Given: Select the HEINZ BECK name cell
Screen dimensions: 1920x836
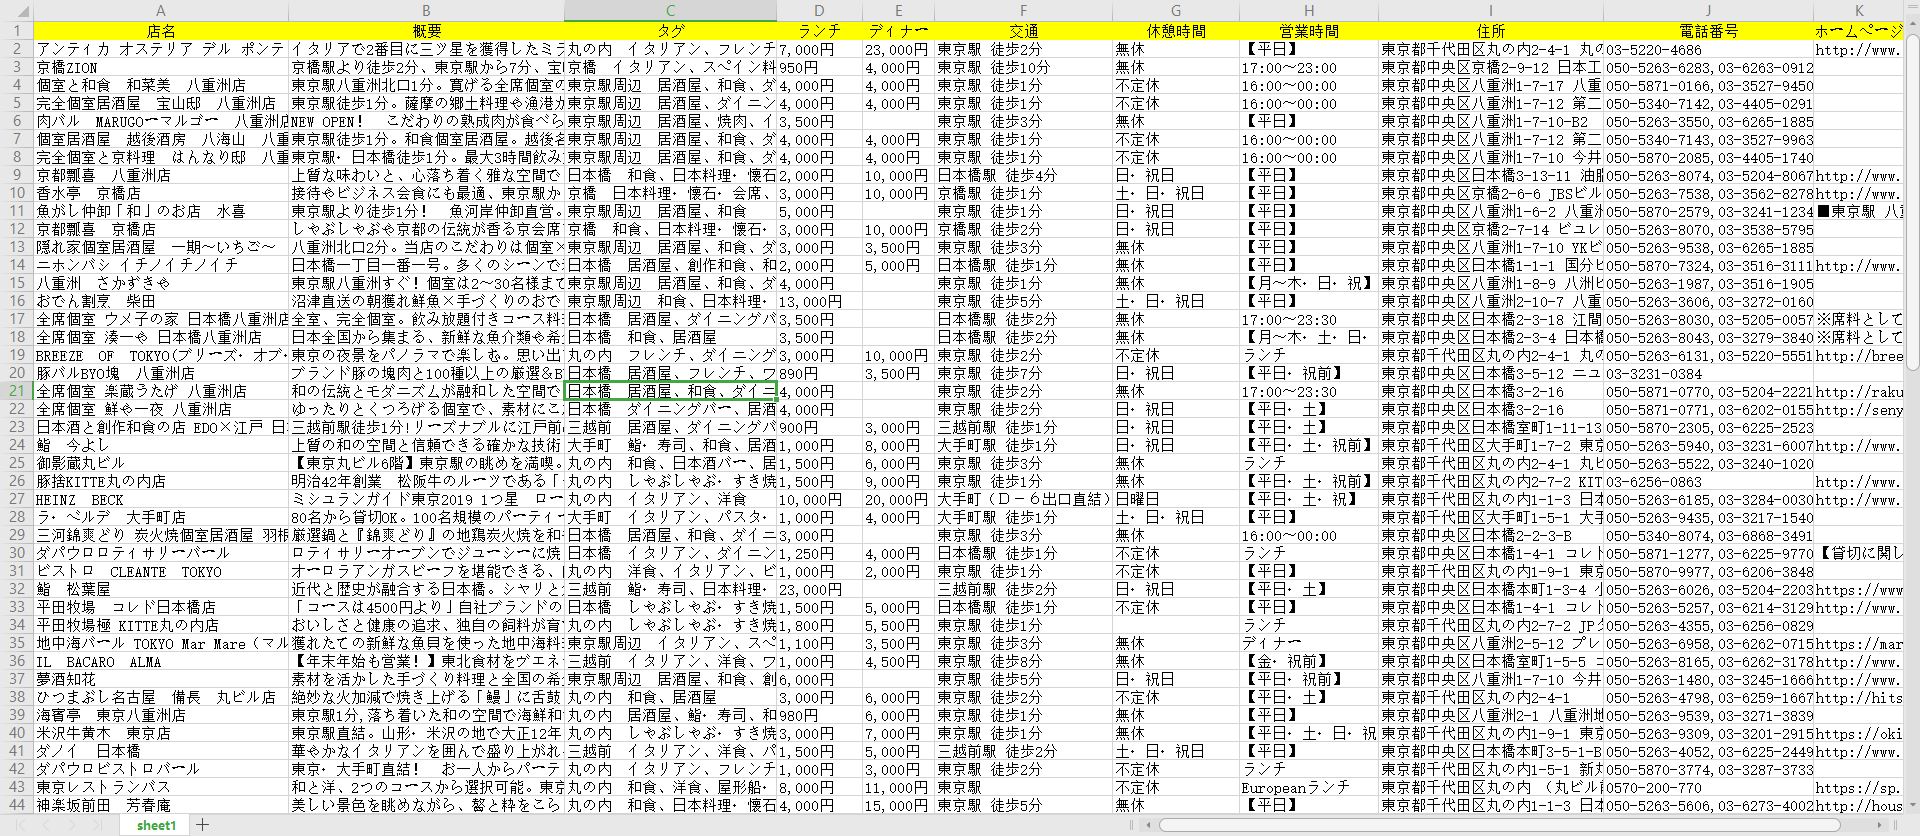Looking at the screenshot, I should point(161,500).
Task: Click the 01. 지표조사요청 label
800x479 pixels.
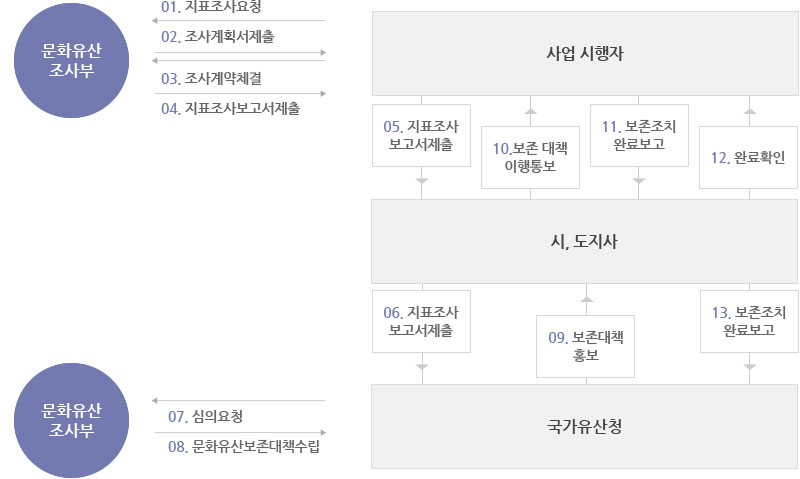Action: [211, 7]
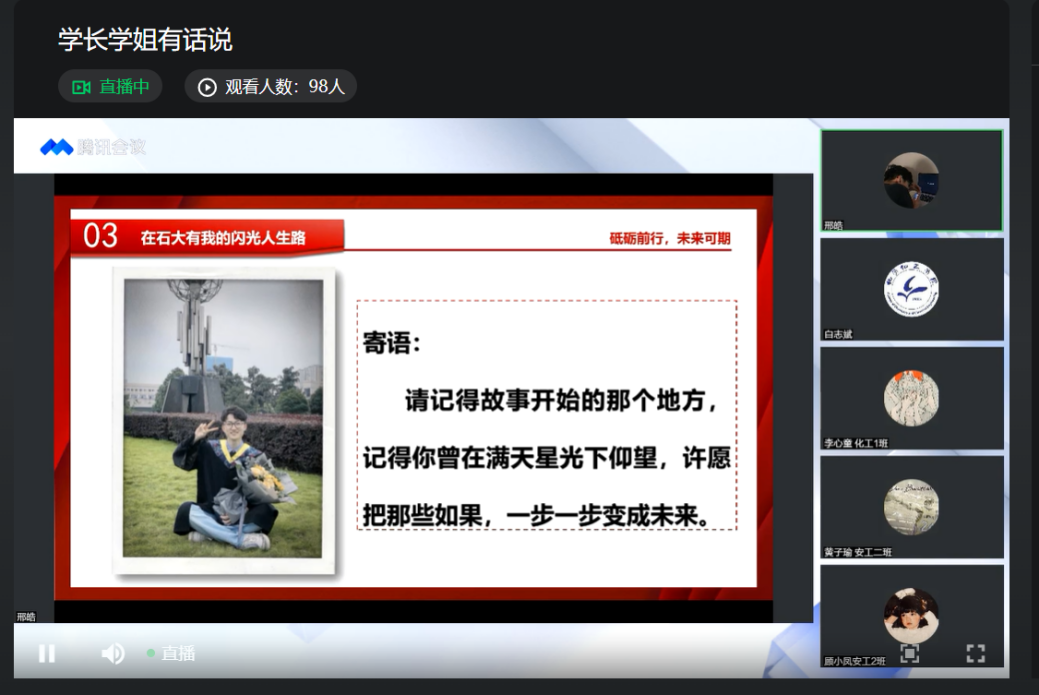This screenshot has height=695, width=1039.
Task: Click the 寄语 message text box
Action: (546, 415)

● ● ● ● ● ● ●

__ACTIVITY__
The copy must reproduce every entry exactly while excluding all pictures.

__ANSWER SECTION__
Given: Select the HEINZ BECK name cell
Screen dimensions: 1920x836
Looking at the screenshot, I should point(161,500).
Task: Click the 01. 지표조사요청 label
800x479 pixels.
Action: [211, 7]
This screenshot has height=695, width=1039.
Task: Click the 寄语 message text box
Action: (546, 415)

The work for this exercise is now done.